*PROVIDED RECORDS*
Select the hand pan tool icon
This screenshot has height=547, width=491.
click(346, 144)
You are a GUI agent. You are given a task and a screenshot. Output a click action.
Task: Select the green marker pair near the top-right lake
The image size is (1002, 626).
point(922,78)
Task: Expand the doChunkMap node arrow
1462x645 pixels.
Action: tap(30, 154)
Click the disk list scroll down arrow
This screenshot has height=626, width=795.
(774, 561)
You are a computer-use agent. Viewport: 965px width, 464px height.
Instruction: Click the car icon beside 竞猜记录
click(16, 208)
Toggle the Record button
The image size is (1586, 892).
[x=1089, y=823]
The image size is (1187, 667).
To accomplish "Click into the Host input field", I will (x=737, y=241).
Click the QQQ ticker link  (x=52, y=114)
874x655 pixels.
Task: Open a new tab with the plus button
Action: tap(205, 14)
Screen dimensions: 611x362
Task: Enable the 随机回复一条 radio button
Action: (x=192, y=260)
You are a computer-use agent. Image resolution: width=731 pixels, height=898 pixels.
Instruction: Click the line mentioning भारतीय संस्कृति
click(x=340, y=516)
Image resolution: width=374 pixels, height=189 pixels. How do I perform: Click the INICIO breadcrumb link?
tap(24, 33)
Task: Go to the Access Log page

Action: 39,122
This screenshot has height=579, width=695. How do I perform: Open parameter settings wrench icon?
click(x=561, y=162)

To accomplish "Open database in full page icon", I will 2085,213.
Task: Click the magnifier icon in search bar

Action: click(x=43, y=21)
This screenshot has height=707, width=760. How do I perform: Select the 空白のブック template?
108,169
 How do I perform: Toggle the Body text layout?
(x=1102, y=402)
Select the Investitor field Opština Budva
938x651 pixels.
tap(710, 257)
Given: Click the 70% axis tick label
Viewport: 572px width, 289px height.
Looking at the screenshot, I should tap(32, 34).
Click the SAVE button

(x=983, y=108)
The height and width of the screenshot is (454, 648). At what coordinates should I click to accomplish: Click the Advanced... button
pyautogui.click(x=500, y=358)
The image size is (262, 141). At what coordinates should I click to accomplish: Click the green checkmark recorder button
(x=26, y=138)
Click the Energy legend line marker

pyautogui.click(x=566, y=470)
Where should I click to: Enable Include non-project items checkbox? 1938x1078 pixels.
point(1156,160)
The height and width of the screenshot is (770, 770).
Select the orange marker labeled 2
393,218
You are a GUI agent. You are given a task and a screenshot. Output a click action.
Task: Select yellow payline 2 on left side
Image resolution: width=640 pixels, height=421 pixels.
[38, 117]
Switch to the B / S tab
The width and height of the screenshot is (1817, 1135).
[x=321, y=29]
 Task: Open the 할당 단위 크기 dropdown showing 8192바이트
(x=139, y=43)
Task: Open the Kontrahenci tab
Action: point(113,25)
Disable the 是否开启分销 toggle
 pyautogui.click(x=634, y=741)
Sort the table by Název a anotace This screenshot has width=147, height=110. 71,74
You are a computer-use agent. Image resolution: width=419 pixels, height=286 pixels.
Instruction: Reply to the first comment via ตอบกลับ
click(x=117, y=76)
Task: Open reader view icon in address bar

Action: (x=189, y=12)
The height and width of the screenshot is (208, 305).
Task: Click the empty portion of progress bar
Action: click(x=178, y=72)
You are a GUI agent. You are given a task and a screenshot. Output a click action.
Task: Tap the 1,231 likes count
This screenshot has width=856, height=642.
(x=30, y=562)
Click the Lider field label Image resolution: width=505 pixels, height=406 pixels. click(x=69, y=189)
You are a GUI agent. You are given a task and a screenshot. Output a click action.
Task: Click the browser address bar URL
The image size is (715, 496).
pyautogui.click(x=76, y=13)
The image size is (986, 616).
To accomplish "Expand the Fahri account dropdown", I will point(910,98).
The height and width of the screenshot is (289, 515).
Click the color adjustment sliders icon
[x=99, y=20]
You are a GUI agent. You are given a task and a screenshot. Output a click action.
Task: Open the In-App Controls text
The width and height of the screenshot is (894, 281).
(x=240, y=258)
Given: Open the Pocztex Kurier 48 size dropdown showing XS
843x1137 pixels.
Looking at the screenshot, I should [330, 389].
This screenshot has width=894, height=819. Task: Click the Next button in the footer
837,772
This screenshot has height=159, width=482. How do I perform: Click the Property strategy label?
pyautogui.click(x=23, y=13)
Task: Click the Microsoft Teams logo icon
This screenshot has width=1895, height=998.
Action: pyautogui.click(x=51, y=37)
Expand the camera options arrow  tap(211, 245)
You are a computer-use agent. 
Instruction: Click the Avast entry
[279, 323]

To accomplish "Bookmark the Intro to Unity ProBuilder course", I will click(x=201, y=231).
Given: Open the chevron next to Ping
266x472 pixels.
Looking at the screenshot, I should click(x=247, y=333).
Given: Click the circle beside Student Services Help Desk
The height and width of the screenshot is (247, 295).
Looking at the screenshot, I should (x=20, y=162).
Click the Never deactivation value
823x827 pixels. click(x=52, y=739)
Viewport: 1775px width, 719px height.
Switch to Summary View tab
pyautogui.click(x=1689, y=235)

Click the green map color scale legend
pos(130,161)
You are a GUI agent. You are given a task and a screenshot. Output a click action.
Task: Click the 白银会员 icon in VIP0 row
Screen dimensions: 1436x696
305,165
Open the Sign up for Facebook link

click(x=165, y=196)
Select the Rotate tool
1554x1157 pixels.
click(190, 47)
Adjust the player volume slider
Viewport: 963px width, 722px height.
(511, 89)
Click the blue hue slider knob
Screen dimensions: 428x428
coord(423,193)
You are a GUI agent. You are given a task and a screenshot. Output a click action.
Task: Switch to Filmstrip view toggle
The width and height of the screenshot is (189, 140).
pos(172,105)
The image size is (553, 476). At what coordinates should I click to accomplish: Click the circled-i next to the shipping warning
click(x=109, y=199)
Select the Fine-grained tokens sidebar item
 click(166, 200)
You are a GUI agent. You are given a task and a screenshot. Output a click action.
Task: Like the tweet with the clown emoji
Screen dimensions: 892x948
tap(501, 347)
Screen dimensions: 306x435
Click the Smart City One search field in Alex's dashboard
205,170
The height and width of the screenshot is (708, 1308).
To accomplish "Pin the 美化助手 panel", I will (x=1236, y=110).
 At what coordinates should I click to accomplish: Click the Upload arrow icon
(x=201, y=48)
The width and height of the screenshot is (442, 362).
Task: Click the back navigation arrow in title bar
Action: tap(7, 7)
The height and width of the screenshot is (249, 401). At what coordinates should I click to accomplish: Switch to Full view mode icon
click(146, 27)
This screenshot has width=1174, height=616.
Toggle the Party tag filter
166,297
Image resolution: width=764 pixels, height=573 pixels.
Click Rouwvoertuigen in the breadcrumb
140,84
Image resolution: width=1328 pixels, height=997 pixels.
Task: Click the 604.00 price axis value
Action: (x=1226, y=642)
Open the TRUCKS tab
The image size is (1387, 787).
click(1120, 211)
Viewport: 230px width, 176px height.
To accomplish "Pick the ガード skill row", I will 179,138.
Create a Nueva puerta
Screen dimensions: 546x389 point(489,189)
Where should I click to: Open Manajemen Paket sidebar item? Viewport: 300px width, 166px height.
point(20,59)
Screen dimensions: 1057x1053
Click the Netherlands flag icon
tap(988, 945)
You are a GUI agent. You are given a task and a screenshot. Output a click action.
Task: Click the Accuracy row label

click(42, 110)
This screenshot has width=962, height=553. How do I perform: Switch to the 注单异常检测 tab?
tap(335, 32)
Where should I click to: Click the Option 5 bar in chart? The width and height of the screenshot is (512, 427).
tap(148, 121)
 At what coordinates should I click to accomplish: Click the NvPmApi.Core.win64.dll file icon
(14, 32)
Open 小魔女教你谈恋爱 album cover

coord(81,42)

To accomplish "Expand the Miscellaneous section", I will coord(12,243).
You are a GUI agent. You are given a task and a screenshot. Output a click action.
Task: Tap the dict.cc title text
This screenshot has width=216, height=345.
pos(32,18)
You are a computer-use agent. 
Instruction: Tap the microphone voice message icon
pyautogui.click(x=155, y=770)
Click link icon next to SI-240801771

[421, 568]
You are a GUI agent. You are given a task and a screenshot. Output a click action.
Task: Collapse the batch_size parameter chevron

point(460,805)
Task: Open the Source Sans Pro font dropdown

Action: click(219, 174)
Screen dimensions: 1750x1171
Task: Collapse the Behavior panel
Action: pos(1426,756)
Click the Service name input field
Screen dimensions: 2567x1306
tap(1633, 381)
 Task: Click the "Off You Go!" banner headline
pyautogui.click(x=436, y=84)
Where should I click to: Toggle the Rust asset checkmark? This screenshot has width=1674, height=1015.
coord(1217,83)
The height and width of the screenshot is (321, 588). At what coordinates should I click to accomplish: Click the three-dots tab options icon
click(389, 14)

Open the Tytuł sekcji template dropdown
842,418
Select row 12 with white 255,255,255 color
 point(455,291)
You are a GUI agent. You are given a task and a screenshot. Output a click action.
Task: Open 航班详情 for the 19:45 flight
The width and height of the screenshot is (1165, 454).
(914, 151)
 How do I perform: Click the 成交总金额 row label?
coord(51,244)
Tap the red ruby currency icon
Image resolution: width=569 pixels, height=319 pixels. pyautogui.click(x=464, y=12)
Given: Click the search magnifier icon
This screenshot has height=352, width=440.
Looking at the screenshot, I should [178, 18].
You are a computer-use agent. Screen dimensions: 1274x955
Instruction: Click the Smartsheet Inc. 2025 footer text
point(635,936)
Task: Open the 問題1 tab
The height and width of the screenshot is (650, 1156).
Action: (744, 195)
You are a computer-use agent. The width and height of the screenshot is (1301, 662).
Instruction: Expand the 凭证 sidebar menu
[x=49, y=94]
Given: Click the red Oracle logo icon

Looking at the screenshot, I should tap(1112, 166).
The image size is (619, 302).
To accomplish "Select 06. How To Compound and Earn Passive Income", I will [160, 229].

*EXERCISE REQUIREMENTS*
Copy the entries from the line with "You are a computer-use agent. The" through the end of the entries, swapping "sidebar menu" for "navigation menu" and keeping everything else the same.

*RESULT OF THE EXERCISE*
You are a computer-use agent. The width and height of the screenshot is (1301, 662).
Instruction: Expand the 凭证 navigation menu
[x=49, y=94]
Given: Click the red Oracle logo icon

Looking at the screenshot, I should tap(1112, 166).
The image size is (619, 302).
To accomplish "Select 06. How To Compound and Earn Passive Income", I will [160, 229].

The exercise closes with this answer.